When computing and IT giant Hewlett-Packard reports results for the first fiscal quarter after U.S. markets close Tuesday, analysts and investors will be paying less attention to the earnings results themselves and more to the status of the company’s plans to split in two later this year.
Last fall HP announced that it will break into two companies — one called HP Inc., which will be made up of its PC and printing business, and another called Hewlett-Packard Enterprise, which will be devoted to its corporate IT hardware and services business.
Expect CEO Meg Whitman and CFO Cathie Lesjak to provide some updates on the status of the split during a conference call, including, we hope, more details on how much cash and debt each company will have. We already know that HP Inc. will take on most of the parent company’s operating debt.
Analysts polled by Thomson Reuters expect HP to post per-share earnings of 91 cents on revenue of $27.4 billion and are projecting that HP will report 96 cents per share on sales of $26.8 billion in the second quarter ending in April.
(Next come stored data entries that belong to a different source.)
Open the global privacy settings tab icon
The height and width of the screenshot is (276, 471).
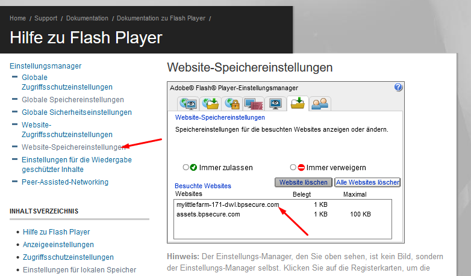pos(189,103)

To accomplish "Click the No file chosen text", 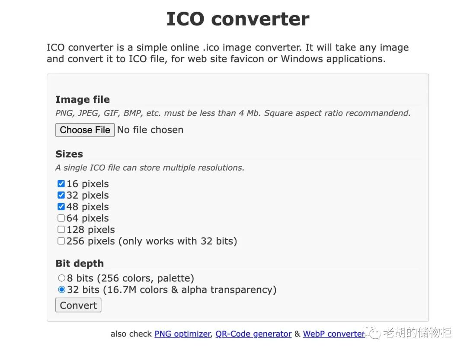I will click(x=150, y=130).
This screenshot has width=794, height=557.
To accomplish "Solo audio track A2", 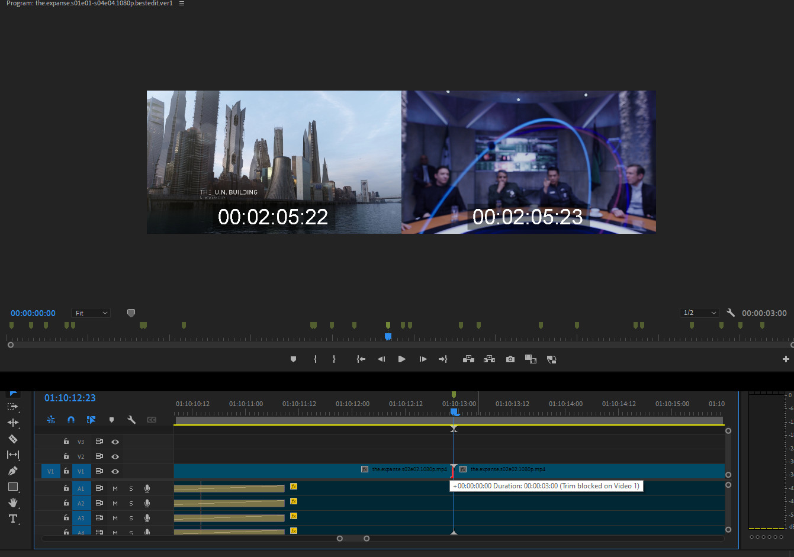I will (131, 503).
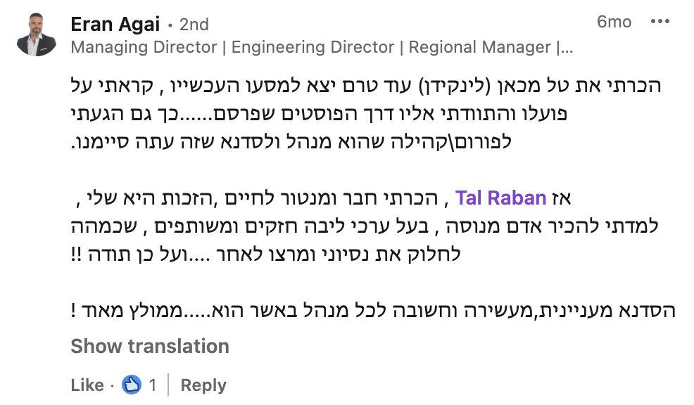Screen dimensions: 694x405
Task: Open the three-dot comment options menu
Action: pyautogui.click(x=660, y=22)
Sales of PCs were an unexpected strength last quarter led mostly by notebooks. Katy Huberty of Morgan Stanley wrote in a Feb. 20 report that sales of notebook PCs are likely to be strong again, led in part by upgrades of older machines running Microsoft’s Windows XP. But desktop PCs, servers and consumer printers are likely to come in lower than expected.
Even so, Huberty writes that HP’s PC business is showing signs of stabilizing, and that might make HP Inc. attractive as a target for a potential buyout by a private equity firm after the split is complete. “The likely underappreciated stability of HP Inc.’s PC business, the recurring revenue stream model of its printer business, relatively low capital intensity and attractive working capital characteristics, in our view, potentially enhance HP Inc.’s value to a private equity buyer.”
One other factor to watch will be the effect of currency exchange rates on HP’s revenue. The strong U.S. dollar makes conversion expensive in cases when HP is paid in other global currencies, especially the euro. And while HP typically tries to manage currency effects with investments intended as a hedge against them, Huberty still expect exchange rates to dent revenue by as much as 2 percent.